- _WORK INSTRUCTION_:
Find all lines in the records that include the word "computer", and copy them out.

- _RECORD SET_:
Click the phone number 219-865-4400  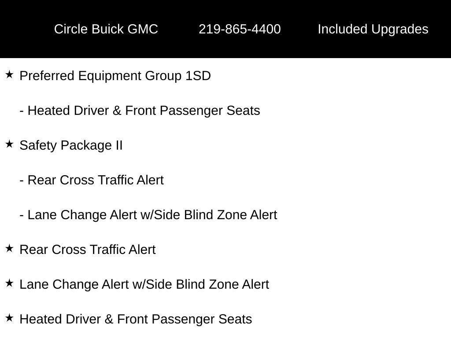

---

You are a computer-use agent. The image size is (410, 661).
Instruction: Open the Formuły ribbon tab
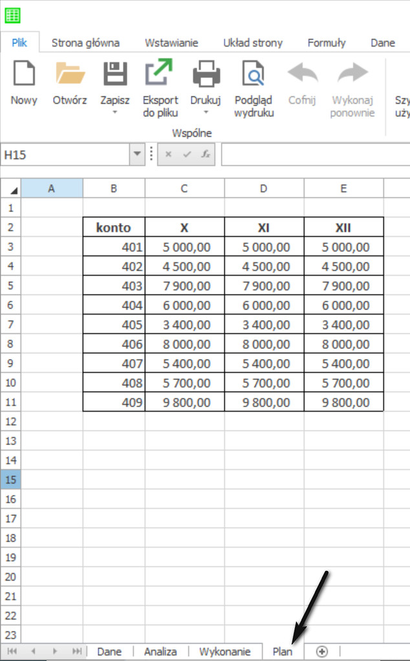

--

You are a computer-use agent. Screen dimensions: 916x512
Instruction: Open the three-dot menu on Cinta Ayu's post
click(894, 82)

- _SOLUTION_:
You are a computer-use agent. The image size is (410, 661).
You are a computer-use agent. Screen dimensions: 916x512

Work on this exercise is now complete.